In my most recent installment of cooking with BBQ sauce, I decided to go vegetarian. One doesn’t really think vegetarian when talking BBQ sauce, but if I was going to push the envelope, I needed to get outside the box. Wow, you would think I still worked in an office with that kind of talk – LOL! Where is Dilbert when you need him?

I felt like my menus were becoming an artery-clogging meatfest again and that we all needed to do a veg load before we were all incapacitated. Even though I wasn’t using the BBQ sauces that were so generously sent to me by Dawnn of Kolander Grubbs in a traditional grill-style, I was still focusing a lot on meat dishes. I know, I posted the chocolate ones early on, but in reality, I was cooking mostly meaty main dishes. You just haven’t seen those posts yet. Be patient. They’re coming soon… I hope.

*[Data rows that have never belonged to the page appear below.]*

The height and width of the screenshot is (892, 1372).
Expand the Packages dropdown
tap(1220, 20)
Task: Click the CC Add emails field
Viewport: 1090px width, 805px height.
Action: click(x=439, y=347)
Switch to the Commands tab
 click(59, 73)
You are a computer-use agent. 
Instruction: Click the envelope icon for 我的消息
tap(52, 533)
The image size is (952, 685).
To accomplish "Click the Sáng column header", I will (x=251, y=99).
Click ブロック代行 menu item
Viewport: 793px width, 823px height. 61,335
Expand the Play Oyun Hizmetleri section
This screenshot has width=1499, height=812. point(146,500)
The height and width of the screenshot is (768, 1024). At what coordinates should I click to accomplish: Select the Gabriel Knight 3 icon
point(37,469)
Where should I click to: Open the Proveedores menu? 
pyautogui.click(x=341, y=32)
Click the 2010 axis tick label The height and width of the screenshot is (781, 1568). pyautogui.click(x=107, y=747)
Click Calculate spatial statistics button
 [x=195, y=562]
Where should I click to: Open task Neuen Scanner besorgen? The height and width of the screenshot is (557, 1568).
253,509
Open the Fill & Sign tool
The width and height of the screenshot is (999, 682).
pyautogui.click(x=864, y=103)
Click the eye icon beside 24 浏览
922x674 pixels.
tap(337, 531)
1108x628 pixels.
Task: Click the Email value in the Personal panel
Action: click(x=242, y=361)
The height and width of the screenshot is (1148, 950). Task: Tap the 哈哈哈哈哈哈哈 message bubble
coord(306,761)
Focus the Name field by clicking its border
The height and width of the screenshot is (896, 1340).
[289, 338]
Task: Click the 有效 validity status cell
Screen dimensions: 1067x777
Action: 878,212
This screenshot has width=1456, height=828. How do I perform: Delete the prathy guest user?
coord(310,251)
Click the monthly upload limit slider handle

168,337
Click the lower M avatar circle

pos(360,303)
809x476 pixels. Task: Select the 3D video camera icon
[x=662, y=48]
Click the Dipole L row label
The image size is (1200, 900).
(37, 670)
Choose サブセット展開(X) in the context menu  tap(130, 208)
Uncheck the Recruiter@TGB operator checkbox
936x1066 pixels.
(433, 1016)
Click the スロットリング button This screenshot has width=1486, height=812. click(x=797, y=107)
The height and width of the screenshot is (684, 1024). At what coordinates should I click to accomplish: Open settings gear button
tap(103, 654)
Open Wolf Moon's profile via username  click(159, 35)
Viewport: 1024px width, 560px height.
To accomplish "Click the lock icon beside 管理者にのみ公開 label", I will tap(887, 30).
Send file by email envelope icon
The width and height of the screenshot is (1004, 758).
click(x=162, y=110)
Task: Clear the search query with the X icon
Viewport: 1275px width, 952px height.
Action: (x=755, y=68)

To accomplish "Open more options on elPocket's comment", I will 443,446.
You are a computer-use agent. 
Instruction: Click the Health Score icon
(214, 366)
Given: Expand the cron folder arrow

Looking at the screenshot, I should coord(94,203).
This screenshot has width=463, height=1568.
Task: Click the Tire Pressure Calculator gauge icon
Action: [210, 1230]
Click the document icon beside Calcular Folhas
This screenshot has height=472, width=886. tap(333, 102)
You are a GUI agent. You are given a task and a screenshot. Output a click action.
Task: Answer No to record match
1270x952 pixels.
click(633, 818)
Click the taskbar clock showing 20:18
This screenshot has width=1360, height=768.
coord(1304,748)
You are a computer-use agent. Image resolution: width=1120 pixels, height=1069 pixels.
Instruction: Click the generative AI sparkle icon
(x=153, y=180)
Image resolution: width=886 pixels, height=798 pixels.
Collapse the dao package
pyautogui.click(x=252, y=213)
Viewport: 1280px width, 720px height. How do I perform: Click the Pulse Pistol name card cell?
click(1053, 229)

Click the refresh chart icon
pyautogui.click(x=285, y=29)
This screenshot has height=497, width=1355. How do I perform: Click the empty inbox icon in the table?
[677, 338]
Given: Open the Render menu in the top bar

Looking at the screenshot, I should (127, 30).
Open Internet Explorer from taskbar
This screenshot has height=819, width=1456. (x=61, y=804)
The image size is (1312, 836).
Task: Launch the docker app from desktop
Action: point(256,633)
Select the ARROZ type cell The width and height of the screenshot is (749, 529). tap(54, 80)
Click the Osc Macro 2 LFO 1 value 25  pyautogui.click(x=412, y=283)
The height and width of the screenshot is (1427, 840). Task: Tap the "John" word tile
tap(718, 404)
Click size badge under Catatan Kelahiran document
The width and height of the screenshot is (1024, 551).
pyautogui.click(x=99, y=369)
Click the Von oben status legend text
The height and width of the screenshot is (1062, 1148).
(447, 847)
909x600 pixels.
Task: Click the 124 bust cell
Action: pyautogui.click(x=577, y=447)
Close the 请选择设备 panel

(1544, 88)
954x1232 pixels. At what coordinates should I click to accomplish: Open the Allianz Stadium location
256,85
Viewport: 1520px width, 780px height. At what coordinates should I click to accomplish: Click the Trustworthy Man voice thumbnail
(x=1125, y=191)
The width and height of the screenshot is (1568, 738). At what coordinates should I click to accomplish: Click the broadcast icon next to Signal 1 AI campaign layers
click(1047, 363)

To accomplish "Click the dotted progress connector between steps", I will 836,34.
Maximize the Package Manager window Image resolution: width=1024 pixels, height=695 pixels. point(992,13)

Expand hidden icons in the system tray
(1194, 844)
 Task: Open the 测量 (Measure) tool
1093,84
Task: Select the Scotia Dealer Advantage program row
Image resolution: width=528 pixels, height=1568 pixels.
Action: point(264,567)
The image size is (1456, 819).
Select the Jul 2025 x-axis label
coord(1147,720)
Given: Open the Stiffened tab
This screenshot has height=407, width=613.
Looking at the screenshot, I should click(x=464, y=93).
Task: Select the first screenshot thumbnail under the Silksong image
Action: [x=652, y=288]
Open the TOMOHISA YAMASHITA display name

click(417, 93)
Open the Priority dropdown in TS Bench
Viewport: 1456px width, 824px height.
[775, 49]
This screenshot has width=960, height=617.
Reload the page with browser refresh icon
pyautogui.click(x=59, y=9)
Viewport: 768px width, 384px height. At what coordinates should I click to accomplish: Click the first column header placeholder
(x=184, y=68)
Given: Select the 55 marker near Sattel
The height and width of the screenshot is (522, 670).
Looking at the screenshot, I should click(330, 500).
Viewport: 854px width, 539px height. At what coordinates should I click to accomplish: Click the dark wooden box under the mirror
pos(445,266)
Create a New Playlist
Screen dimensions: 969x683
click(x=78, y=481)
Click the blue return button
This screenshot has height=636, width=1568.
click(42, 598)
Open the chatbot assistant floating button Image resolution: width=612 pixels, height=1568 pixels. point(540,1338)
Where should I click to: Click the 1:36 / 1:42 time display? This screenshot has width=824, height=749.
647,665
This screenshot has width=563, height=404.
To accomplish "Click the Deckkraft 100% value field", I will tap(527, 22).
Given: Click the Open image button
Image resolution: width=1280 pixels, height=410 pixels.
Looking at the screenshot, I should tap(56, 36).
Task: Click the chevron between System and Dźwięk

So back to the cakes. I have been making what I call veg fritters for a while now. These are really like a veggie pancake. I typically do them mostly with summer squash (zucchini is what I mostly use) with an Indian spice profile to them and serve them up with a nice, cooling raita of yogurt and cucumber. But again, I was trying to work in the spice via the BBQ sauce. I could have used the Sweet Orange-Mango sauce, but that just didn’t feel right for this dish. I opted for the habanero instead. It was really delightful. It had just enough heat to kick up the fritters, which I had also changed up and went with a totally different flavoring than I usually use. I will admit though that I cheated a bit on the sauce and started mine off with prepared mayo. Hey, I was short on time and needed to feed the kids. A girl’s gotta do what a girl’s gotta do!

I hope you enjoy!

Steph’s Kickin’ Veggie Fritters with Spicy Habanero Remoulade

Fritter Ingredients
2 small zucchini
1 large beet, peeled
2 T. Kosher salt
1 can of chickpeas, drained, rinsed and slightly mashed
1-2 jalapenos, seeded and diced
2 T. flour
2 eggs, beaten
1/2 tsp. cayenne (more to taste)
Salt and Pepper to taste
2 T. olive oil

Shred the zucchini and place in a colander over a bowl and sprinkle with the Kosher salt. Mix the salt into the squash with your hands. Allow to sit for 20-30 minutes. While waiting for the squash, shred the beet and place in a large bowl. With your hands squeeze out as much liquid as possible from the squash, then discard the liquid. Pat dry with a paper towel. Add the squash to the bowl with the beets. Add the remaining ingredients and mix to thoroughly combine.

In a medium-sized frying pan over medium-high heat, add the olive oil. Using a 1/3 measuring cup, take a scoop of the mixture and drop it into the pan and press to flatten into a cake. Cook on both sides about 4 minutes each until golden brown. Be sure to adjust the heat if they are starting to brown too quickly. Remove to a cooling rack placed over a cookie sheet. Place the cookie sheet in a warm oven until you are ready to serve.

Spicy Habanero Remoulade

1/2 cup prepared mayo
1/4 cup fresh lemon juice
1/4 cup finely grated shallot
2 clove finely grated garlic
3 tablespoons whole-grain mustard
3 tablespoons Kolander Grubb’s Habanero BBQ Sauce
Salt and pepper to taste


Combine all ingredients in a large bowl and whisk to combine.

To assemble: I typically serve these just as a fritter with sauce dolloped on top. In this case, I was treating them like a bunless veggie burger and served them with a slice of cheese that I added while they were still cooking in the frying pan so that I got a nice melt. I added a big slice of heirloom tomato before topping it off with the remoulade. It was awesome!

Note: These also make a wonderful side dish!